Reproduce each of the following lines verbatim and in their original order.

----- INPUT ROWS

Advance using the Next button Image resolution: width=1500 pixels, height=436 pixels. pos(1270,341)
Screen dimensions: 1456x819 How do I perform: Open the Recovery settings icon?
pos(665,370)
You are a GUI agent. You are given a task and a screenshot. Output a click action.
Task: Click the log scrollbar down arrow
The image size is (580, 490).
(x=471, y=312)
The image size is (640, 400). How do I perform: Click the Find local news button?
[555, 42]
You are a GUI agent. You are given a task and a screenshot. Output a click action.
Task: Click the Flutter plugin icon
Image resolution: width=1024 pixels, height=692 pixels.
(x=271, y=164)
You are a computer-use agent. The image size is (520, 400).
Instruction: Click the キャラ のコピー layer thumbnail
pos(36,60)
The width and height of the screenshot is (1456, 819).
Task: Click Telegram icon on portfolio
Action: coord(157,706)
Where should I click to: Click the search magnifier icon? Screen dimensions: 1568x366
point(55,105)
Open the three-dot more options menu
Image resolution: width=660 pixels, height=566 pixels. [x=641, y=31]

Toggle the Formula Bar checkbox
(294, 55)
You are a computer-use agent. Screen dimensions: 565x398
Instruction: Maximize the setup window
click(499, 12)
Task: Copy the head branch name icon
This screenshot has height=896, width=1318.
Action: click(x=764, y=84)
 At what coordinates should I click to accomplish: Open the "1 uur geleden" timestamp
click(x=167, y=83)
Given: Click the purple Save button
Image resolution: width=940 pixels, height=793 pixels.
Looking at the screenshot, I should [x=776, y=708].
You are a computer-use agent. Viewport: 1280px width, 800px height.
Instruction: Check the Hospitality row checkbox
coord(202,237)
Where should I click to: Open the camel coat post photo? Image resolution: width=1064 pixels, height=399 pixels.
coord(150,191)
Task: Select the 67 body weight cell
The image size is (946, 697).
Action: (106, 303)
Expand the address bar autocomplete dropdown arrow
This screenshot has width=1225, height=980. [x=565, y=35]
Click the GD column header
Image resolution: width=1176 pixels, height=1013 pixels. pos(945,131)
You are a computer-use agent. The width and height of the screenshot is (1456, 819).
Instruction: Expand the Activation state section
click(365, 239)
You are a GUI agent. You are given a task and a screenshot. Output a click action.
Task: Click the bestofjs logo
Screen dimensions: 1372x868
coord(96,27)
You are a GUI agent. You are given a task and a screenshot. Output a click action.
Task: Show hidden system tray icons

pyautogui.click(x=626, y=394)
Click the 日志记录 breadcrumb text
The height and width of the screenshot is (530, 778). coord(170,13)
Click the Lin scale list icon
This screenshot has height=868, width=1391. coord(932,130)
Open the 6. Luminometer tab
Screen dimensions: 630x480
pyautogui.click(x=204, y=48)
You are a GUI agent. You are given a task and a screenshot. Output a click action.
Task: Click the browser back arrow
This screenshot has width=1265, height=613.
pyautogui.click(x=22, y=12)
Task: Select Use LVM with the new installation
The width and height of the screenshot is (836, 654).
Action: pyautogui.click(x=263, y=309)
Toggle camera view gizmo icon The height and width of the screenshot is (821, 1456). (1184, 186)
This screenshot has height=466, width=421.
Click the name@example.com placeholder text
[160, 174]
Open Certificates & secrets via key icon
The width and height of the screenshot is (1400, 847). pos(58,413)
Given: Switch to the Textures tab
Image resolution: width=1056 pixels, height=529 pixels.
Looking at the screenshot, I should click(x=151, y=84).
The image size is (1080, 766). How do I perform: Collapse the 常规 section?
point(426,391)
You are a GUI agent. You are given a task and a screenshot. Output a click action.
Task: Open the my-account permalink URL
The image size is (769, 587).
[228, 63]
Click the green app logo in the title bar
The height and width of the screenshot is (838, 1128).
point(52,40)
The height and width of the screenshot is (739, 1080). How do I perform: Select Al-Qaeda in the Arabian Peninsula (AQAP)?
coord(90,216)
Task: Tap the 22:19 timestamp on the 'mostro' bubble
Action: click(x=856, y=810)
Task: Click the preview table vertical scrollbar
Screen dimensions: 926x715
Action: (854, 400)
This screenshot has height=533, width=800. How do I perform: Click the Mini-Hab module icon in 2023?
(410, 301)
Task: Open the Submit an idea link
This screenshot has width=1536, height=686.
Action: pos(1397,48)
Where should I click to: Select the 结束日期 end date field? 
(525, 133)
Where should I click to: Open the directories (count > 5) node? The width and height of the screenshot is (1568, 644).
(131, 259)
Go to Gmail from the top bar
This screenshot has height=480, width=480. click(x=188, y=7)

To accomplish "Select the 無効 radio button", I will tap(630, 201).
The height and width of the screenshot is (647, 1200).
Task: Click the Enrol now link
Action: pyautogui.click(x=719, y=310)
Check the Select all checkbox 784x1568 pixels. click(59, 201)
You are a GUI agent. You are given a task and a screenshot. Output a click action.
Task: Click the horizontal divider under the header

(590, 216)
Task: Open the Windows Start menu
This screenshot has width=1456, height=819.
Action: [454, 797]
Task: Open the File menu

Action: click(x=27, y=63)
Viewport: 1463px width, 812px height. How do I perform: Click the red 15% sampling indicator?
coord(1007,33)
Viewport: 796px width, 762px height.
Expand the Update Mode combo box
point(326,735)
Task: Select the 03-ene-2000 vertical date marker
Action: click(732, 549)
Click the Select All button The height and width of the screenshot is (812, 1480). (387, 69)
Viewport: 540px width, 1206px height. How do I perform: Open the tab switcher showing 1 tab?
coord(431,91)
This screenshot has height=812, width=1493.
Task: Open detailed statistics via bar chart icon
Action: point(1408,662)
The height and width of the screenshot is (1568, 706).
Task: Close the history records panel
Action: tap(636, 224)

----------

▸ **SOLUTION TO THE EXERCISE**
Advance using the Next button Image resolution: width=1500 pixels, height=436 pixels. pos(1270,341)
Screen dimensions: 1456x819 How do I perform: Open the Recovery settings icon?
pos(665,370)
You are a GUI agent. You are given a task and a screenshot. Output a click action.
Task: Click the log scrollbar down arrow
The image size is (580, 490).
(x=471, y=312)
The image size is (640, 400). How do I perform: Click the Find local news button?
[555, 42]
You are a GUI agent. You are given a task and a screenshot. Output a click action.
Task: Click the Flutter plugin icon
Image resolution: width=1024 pixels, height=692 pixels.
(x=271, y=164)
You are a computer-use agent. The image size is (520, 400).
Instruction: Click the キャラ のコピー layer thumbnail
pos(36,60)
The width and height of the screenshot is (1456, 819).
Task: Click Telegram icon on portfolio
Action: coord(157,706)
Where should I click to: Click the search magnifier icon? Screen dimensions: 1568x366
point(55,105)
Open the three-dot more options menu
Image resolution: width=660 pixels, height=566 pixels. [x=641, y=31]

Toggle the Formula Bar checkbox
(294, 55)
You are a computer-use agent. Screen dimensions: 565x398
Instruction: Maximize the setup window
click(499, 12)
Task: Copy the head branch name icon
This screenshot has height=896, width=1318.
Action: click(x=764, y=84)
 At what coordinates should I click to accomplish: Open the "1 uur geleden" timestamp
click(x=167, y=83)
Given: Click the purple Save button
Image resolution: width=940 pixels, height=793 pixels.
Looking at the screenshot, I should [x=776, y=708].
You are a computer-use agent. Viewport: 1280px width, 800px height.
Instruction: Check the Hospitality row checkbox
coord(202,237)
Where should I click to: Open the camel coat post photo? Image resolution: width=1064 pixels, height=399 pixels.
coord(150,191)
Task: Select the 67 body weight cell
The image size is (946, 697).
Action: (106, 303)
Expand the address bar autocomplete dropdown arrow
This screenshot has width=1225, height=980. [x=565, y=35]
Click the GD column header
Image resolution: width=1176 pixels, height=1013 pixels. pos(945,131)
You are a computer-use agent. The width and height of the screenshot is (1456, 819).
Instruction: Expand the Activation state section
click(365, 239)
You are a GUI agent. You are given a task and a screenshot. Output a click action.
Task: Click the bestofjs logo
Screen dimensions: 1372x868
coord(96,27)
You are a GUI agent. You are given a task and a screenshot. Output a click action.
Task: Show hidden system tray icons

pyautogui.click(x=626, y=394)
Click the 日志记录 breadcrumb text
The height and width of the screenshot is (530, 778). coord(170,13)
Click the Lin scale list icon
This screenshot has height=868, width=1391. coord(932,130)
Open the 6. Luminometer tab
Screen dimensions: 630x480
pyautogui.click(x=204, y=48)
You are a GUI agent. You are given a task and a screenshot. Output a click action.
Task: Click the browser back arrow
This screenshot has width=1265, height=613.
pyautogui.click(x=22, y=12)
Task: Select Use LVM with the new installation
The width and height of the screenshot is (836, 654).
Action: pyautogui.click(x=263, y=309)
Toggle camera view gizmo icon The height and width of the screenshot is (821, 1456). (1184, 186)
This screenshot has height=466, width=421.
Click the name@example.com placeholder text
[160, 174]
Open Certificates & secrets via key icon
The width and height of the screenshot is (1400, 847). pos(58,413)
Given: Switch to the Textures tab
Image resolution: width=1056 pixels, height=529 pixels.
Looking at the screenshot, I should click(x=151, y=84).
The image size is (1080, 766). How do I perform: Collapse the 常规 section?
point(426,391)
You are a GUI agent. You are given a task and a screenshot. Output a click action.
Task: Open the my-account permalink URL
The image size is (769, 587).
[228, 63]
Click the green app logo in the title bar
The height and width of the screenshot is (838, 1128).
point(52,40)
The height and width of the screenshot is (739, 1080). How do I perform: Select Al-Qaeda in the Arabian Peninsula (AQAP)?
coord(90,216)
Task: Tap the 22:19 timestamp on the 'mostro' bubble
Action: click(x=856, y=810)
Task: Click the preview table vertical scrollbar
Screen dimensions: 926x715
Action: (854, 400)
This screenshot has height=533, width=800. How do I perform: Click the Mini-Hab module icon in 2023?
(410, 301)
Task: Open the Submit an idea link
This screenshot has width=1536, height=686.
Action: pos(1397,48)
Where should I click to: Select the 结束日期 end date field? 
(525, 133)
Where should I click to: Open the directories (count > 5) node? The width and height of the screenshot is (1568, 644).
(131, 259)
Go to Gmail from the top bar
This screenshot has height=480, width=480. click(x=188, y=7)

To accomplish "Select the 無効 radio button", I will tap(630, 201).
The height and width of the screenshot is (647, 1200).
Task: Click the Enrol now link
Action: pyautogui.click(x=719, y=310)
Check the Select all checkbox 784x1568 pixels. click(59, 201)
You are a GUI agent. You are given a task and a screenshot. Output a click action.
Task: Click the horizontal divider under the header

(590, 216)
Task: Open the Windows Start menu
This screenshot has width=1456, height=819.
Action: [454, 797]
Task: Open the File menu

Action: click(x=27, y=63)
Viewport: 1463px width, 812px height. How do I perform: Click the red 15% sampling indicator?
coord(1007,33)
Viewport: 796px width, 762px height.
Expand the Update Mode combo box
point(326,735)
Task: Select the 03-ene-2000 vertical date marker
Action: click(732, 549)
Click the Select All button The height and width of the screenshot is (812, 1480). (387, 69)
Viewport: 540px width, 1206px height. How do I perform: Open the tab switcher showing 1 tab?
coord(431,91)
This screenshot has height=812, width=1493.
Task: Open detailed statistics via bar chart icon
Action: point(1408,662)
The height and width of the screenshot is (1568, 706).
Task: Close the history records panel
Action: tap(636, 224)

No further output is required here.